# The Goodsyard Bishopsgate (July 2013)



## g197- (Jul 16, 2013)

Hi all! Long time lurker first time poster. 

First off I'll say straight out that I'm in no way a photographer so these photos could be a lot better. I was rushing so some are overexposed and others are under.

The main thing still in there but damaged is Market Sports. From what I can find out Market Sports moved to The Bishopsgate Goodsyard in 2000. But I can't find out when they left. No idea when the arches closed down for commercial use.

These shots are of the old Bishopsgate Goodsyard in its current derelict state. Doesn't look like Tower Hamlets or Network Rail plan to develop it anytime soon. 

Blocked access that has the complex behind it.






First thing you see past the blue gates.





One of the two massive Hydraulic Accumulators which powered the three hoists. I couldn't see the second one of these, nor could I safely get down to that lower lever. 
I don't think the photo truly shows the enormity and scale of the thing.





The view down from the Goodsyard onto the current Liverpool Street to Norwich mainline. The platform seen in the photo is the old Bishops Gate Station platform, disused once Liverpool Street platforms 1 to 10 were made.





I think this was a partly demolished shower block. But there was another around the back.





The swimming pool inside arches 1 to 4 which was Market Sports (they were formerly in Spitafields Market).
I was told at night the leisure centre is pretty eerie and there was once even a discarded dolls head in the pool. 












Like an absolute idiot I didn't take the opportunity to get in the pool and take photos from that angle. Really really wish I had now looking back.
Also it's only now I'm noticing the arches on either side of the entire pool shot. Wish I wasn't in such a rush. 

Market Sports - Showers. Could have done with a clean.





Market Sports - Changing Rooms.





Outside of Arches 1 to 4, Market Sports.
Market Sports was my main interest of going to the site but I was a little disappointed with it in the end. The pool was probably the most interesting part of the leisure centre.

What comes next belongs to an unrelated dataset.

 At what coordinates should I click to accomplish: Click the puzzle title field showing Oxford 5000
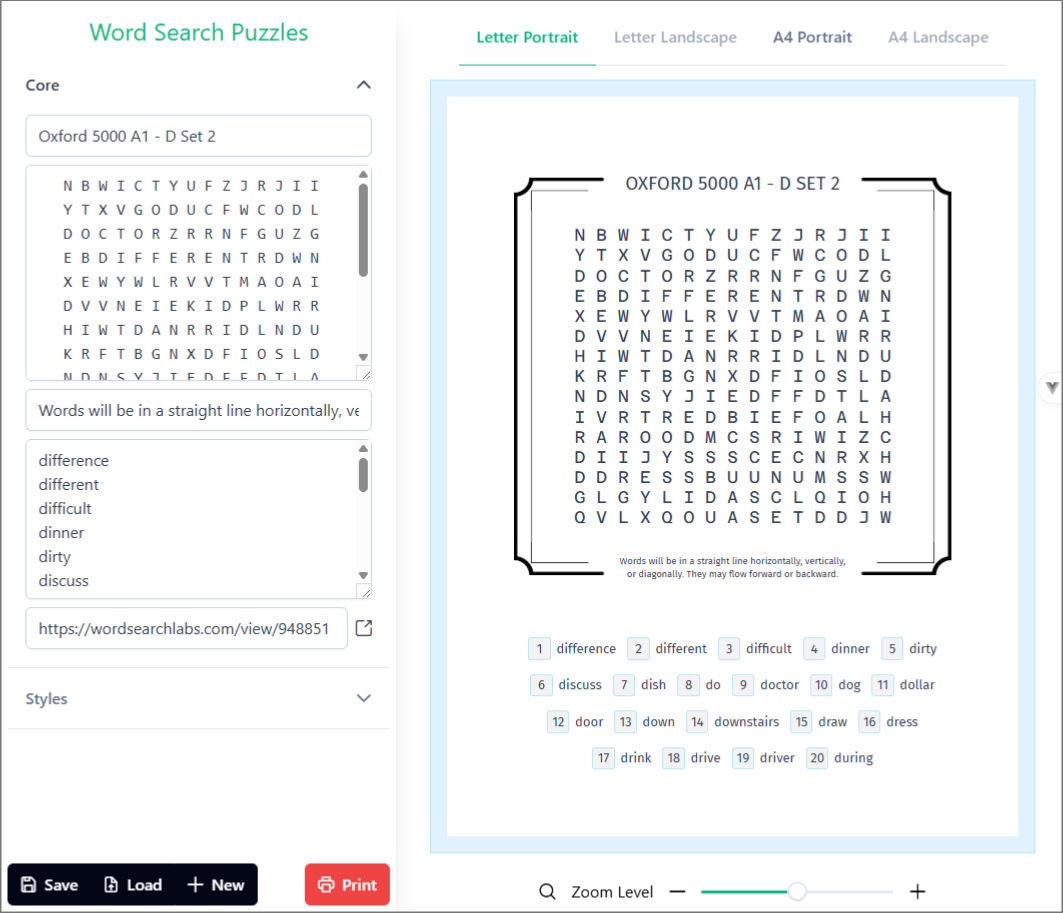(198, 135)
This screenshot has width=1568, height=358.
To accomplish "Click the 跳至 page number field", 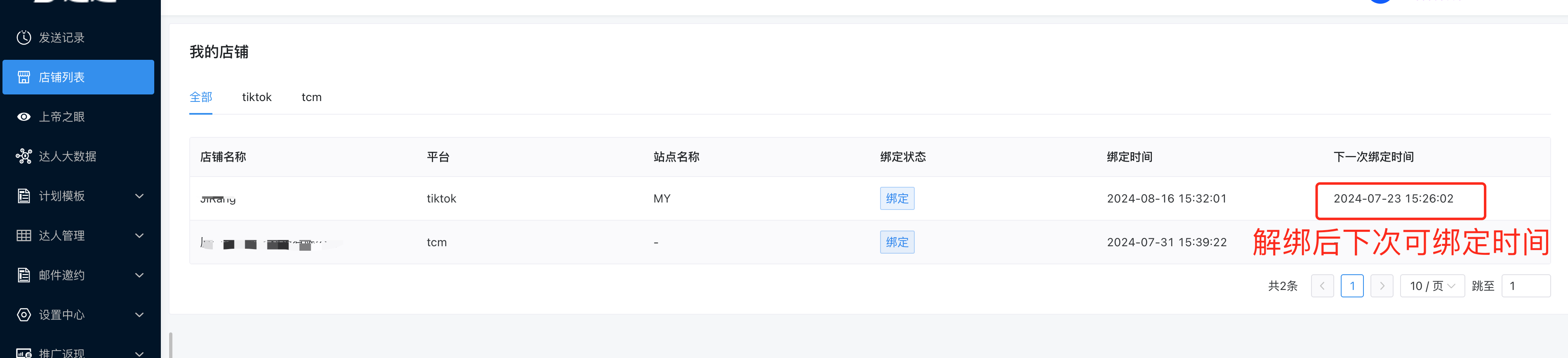I will tap(1526, 286).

Empty arch. Looked like there had been a party or rave in there. The large concrete blocks at the end of the shot is the wall to a Power League football pitch.





Old Goodsyard turntable.





Another empty arch.





Old commercial sign from who used to be in each arch. Not a very popular complex it seemed.





Finally at the other end of the complex by the Brick Lane gates. This was my favourite shot of the whole lot. This shot looks from Brick Lane towards Braithwaite Street (Wheler Street) blue gates.





*Great bit of the history of the Goodsyard here:* http://www.subbrit.org.uk/sb-sites/sites/b/bishopsgate_goods_station/index.shtml


----------



## krela (Jul 16, 2013)

I'm afraid you will need to add the photos to the report itself else this will get deleted as it doesn't follow the required format.


----------



## ocelot397 (Jul 16, 2013)

If you set up a flickr account, you can have your images set to private and still display them on here.


----------



## UrbanX (Jul 16, 2013)

Hi, you're nearly there with the photos, you have to post the img code of each photo tho. 
There's a handy guide here:
http://www.derelictplaces.co.uk/main/showthread.php?t=16286#.UeWJbfq9Kc0


----------



## g197- (Jul 17, 2013)

ocelot397 said:


> If you set up a flickr account, you can have your images set to private and still display them on here.



Excellent tip, thanks. I'll do that now.

Done, photos now in the post. Can someone let me know that they're appearing for them. Not sure they're just appearing for me only because I'm logged in to FlickR. Thanks for all the help guys.


----------



## flyboys90 (Jul 17, 2013)

Great first post.


----------



## Infraredd (Jul 17, 2013)

Great start - the more you do the better you'll get


----------



## krela (Jul 17, 2013)

That's really excellent. Thanks for taking the time to update the report with the photos.


----------



## LittleOz (Jul 17, 2013)

Great post. Nice to see something from London town for a change.


----------



## whitelaw (Jul 17, 2013)

Well done. As others have pointed out - with experience it gets easier. Great first punt though. Thank you


----------



## RayB-UK (Aug 1, 2013)

A nice little adventure, which happens to be somewhere that I travel past very regularly but assumed would be secured to the hilt! If you fancy having another go, I might well join you!

Thanks for the pics, in any case


----------



## TeeJF (Aug 2, 2013)

I wouldn't cane yourself over photo quality mate, nothing wrong with these!


----------



## fleydog (Aug 2, 2013)

May I encourage you to press on with your efforts. He who never did anything wrong never did anything. Thank you.


----------